Choose the correct relation regarding greatest integer function.

• A. $\left[x\right]-[-x]=2x,x\in Z$
• B. $x-1<\left[x\right]\le x$
• C. $[-[x\left]\right]=-\left[x\right]$
• D. $\left[x\right]\le x<\left[x\right]+1$

Answer 1

Answer: (A), (B), (C), (D)

$\left[x\right]\le x<\left[x\right]+1$

We have studied about some of these properties, which are as follows
$a\left)\right[x]-[-x]=2x,x\in Z$
$b)x-1<[x]\le x$
$c\left)\right[x]\le x<[x]+1$

We have not studied about this property $[-[x\left]\right]=-\left[x\right],$ so let's verify this property.
We will check this through $3$ cases.

Case $1:$ Positive real number $2.5$
$[-[x\left]\right]=-\left[x\right]$
$\Rightarrow [-[2.5\left]\right]=-\left[2.5\right]$
$\Rightarrow [-2]=-2$
$\Rightarrow -2=-2$
We found that both sides are equal, so this is true in case of positive real numbers.
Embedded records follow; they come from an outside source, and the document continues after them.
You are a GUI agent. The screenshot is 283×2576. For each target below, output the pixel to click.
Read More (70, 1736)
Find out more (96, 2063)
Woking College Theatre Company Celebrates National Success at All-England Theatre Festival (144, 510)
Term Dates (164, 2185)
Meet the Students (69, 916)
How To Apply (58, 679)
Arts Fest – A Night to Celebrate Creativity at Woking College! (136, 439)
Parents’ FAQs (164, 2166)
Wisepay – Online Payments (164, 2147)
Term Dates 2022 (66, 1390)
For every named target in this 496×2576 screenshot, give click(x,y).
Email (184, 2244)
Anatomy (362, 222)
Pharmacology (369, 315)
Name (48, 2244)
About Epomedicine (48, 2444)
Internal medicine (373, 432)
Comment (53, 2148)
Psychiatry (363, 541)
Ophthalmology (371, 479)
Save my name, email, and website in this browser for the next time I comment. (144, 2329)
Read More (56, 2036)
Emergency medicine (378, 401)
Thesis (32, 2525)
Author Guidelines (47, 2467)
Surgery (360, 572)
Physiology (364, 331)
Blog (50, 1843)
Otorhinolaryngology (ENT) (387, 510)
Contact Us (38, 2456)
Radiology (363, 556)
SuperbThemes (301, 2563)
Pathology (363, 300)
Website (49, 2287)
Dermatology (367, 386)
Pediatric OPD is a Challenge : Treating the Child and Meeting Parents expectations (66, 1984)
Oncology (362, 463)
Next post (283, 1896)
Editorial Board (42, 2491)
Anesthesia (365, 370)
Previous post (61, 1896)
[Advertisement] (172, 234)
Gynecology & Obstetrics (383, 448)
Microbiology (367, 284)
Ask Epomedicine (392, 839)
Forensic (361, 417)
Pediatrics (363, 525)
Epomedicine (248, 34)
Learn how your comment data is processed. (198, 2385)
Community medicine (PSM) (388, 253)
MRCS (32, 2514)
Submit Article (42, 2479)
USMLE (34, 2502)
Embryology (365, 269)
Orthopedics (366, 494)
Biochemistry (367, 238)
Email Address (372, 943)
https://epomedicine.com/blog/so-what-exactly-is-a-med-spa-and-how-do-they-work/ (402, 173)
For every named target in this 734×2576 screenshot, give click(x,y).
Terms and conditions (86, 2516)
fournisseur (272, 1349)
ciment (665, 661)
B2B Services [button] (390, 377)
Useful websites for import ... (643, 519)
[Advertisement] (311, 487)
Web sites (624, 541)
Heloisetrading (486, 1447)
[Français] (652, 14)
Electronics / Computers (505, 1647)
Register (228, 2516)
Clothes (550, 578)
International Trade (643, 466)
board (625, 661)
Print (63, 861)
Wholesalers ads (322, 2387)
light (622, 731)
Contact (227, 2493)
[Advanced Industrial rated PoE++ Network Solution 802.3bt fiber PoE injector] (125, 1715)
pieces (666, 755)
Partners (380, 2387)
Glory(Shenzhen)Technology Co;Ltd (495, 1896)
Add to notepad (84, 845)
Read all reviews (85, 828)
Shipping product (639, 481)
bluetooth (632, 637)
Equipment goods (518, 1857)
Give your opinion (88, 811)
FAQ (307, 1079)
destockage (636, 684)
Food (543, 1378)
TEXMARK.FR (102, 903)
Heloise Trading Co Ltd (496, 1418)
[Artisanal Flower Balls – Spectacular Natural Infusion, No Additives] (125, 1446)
Case $2:$ Negative real number $-2.5$
$[-[x\left]\right]=-\left[x\right]$
$\Rightarrow [-[-2.5\left]\right]=-[-2.5]$
$\Rightarrow [-(-3\left)\right]=-(-3)$
$\Rightarrow 3=3$
We found that both sides are equal, so this is true in case of negative real numbers.

Case $3:$ Integer $3$
$[-[x\left]\right]=-\left[x\right]$
$\Rightarrow [-[3\left]\right]=-\left[3\right]$
$\Rightarrow [-3]=-\left(3\right)$
$\Rightarrow -3=-3$
We found that both sides are equal, so this is true in case of Integers also.

Thus this property is also true for every real number.